Data entries

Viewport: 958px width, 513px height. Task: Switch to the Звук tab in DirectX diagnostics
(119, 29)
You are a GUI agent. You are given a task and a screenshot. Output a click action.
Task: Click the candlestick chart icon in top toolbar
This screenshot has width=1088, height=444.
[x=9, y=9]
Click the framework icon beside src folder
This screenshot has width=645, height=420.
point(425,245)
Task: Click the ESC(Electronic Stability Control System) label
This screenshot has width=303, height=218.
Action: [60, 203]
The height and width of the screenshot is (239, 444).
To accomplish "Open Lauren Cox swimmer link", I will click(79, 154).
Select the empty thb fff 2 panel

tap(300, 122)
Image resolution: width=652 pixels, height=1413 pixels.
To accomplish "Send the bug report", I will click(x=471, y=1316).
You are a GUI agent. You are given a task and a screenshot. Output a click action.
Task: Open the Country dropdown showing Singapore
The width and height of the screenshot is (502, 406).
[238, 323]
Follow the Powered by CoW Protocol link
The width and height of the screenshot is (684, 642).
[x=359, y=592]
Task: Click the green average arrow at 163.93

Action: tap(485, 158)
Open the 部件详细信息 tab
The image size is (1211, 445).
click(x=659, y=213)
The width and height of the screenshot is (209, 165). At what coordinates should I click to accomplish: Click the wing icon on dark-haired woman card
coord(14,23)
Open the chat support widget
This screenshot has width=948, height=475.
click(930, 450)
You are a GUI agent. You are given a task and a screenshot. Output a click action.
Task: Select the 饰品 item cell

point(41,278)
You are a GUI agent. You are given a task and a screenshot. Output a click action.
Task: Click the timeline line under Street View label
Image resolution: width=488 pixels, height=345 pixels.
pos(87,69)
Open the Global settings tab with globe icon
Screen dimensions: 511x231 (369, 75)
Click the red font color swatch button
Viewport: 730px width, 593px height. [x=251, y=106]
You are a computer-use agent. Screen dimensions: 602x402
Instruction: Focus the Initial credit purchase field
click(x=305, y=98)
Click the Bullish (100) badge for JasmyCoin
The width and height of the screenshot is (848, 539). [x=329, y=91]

- Required action -
Give back the entries above precisely as they appear.

- Task result -
Viewport: 958px width, 513px height. Task: Switch to the Звук tab in DirectX diagnostics
(119, 29)
You are a GUI agent. You are given a task and a screenshot. Output a click action.
Task: Click the candlestick chart icon in top toolbar
This screenshot has width=1088, height=444.
[x=9, y=9]
Click the framework icon beside src folder
This screenshot has width=645, height=420.
point(425,245)
Task: Click the ESC(Electronic Stability Control System) label
This screenshot has width=303, height=218.
Action: [60, 203]
The height and width of the screenshot is (239, 444).
To accomplish "Open Lauren Cox swimmer link", I will click(79, 154).
Select the empty thb fff 2 panel

tap(300, 122)
Image resolution: width=652 pixels, height=1413 pixels.
To accomplish "Send the bug report", I will click(x=471, y=1316).
You are a GUI agent. You are given a task and a screenshot. Output a click action.
Task: Open the Country dropdown showing Singapore
The width and height of the screenshot is (502, 406).
[238, 323]
Follow the Powered by CoW Protocol link
The width and height of the screenshot is (684, 642).
[x=359, y=592]
Task: Click the green average arrow at 163.93

Action: tap(485, 158)
Open the 部件详细信息 tab
The image size is (1211, 445).
click(x=659, y=213)
The width and height of the screenshot is (209, 165). At what coordinates should I click to accomplish: Click the wing icon on dark-haired woman card
coord(14,23)
Open the chat support widget
This screenshot has width=948, height=475.
click(930, 450)
You are a GUI agent. You are given a task and a screenshot. Output a click action.
Task: Select the 饰品 item cell

point(41,278)
You are a GUI agent. You are given a task and a screenshot. Output a click action.
Task: Click the timeline line under Street View label
Image resolution: width=488 pixels, height=345 pixels.
pos(87,69)
Open the Global settings tab with globe icon
Screen dimensions: 511x231 (369, 75)
Click the red font color swatch button
Viewport: 730px width, 593px height. [x=251, y=106]
You are a computer-use agent. Screen dimensions: 602x402
Instruction: Focus the Initial credit purchase field
click(x=305, y=98)
Click the Bullish (100) badge for JasmyCoin
The width and height of the screenshot is (848, 539). [x=329, y=91]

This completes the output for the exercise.